El corazón revolucionario del mundo

El corazón revolucionario del mundo
Francisco Serrano
Tusquets, 2025

Captada por el líder una cédula terrorista anticapitalista, la protagonista de la novela realiza todo el proceso de conversión a una causa que no termina de entender pero a la que se entrega regida por los principios de obediencia, fidelidad y fe ciega.

En una atmósfera que hace homenajes a Kafka, Lovecraft o la propia citada Mansfield, seguimos el proceso de preparación de un gran golpe que confirmará a nuestra heroína como miembro y futuro de la organización. Nunca sabremos nada, porque para vivir así esos tres principios, la fe, la fidelidad y la obediencia, nos bastarán.
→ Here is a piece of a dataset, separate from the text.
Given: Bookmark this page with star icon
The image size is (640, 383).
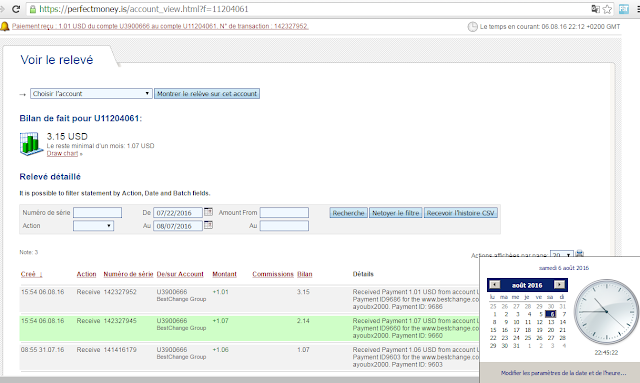Looking at the screenshot, I should [x=607, y=9].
El proceso nos descubrirá el objetivo más imposible, atentar contra todas las cédulas anticapitalistas terroristas durmientes puesto que no son más que una parte del engranaje que dicen combatir. Porque nuestro líder no tiene un discurso político, tiene una cosmovisión. Es algo todavía más amplio y profundo, contempla el mundo y le exige que tenga sentido. Que el entramado de crueldades en el que vivimos esté dotado de propósito, aunque sea espantoso. Pero el sistema se perpetúa mediante el oportunismo, no mediante la estrategia. El sistema recompensa la crueldad y así es como los crueles medran. Así reina el capitalismo, en resumen. No existe una gran conspiración, sólo confusión. Esta es, por supuesto, una idea horrible, pues no hay una bala de plata que pueda matar semejante monstruo y cambiar el mundo de un plumazo. Solo existe la pelea diaria y sus pequeñas victorias. Nuestro líder no puede aceptarlo. Prefiere buscar lo imposible que aceptar la realidad de las cosas, buscar verdades primordiales entre la cháchara de filósofos gnósticos chiflados. Por eso habla tanto del orden y la lógica del mundo. Es un onsuelo, la añoranza de un suelo firme por el que desplazarse, aunque sea perverso. Lo entiendo. Yo ambién lo anhelo, a mí también me quita el sueño. Pero solo existimos nosotros, intentando ordenar lo inordenable, y detrás del caos solo hay tinieblas.

Y así, lo que empieza siendo una novela sobre las utopías político-sociales e íntimas, acaba siendo casi una fábula sobre la posibilidad de alcanzar la liberación personal y de actuar de una forma revolucionariamente antirrevolucionaria para sobrevivir a lo que se nos ha dado impuesto. Una novela que lees como si estuvieras sentado en una granada a la que le han quitado la anilla.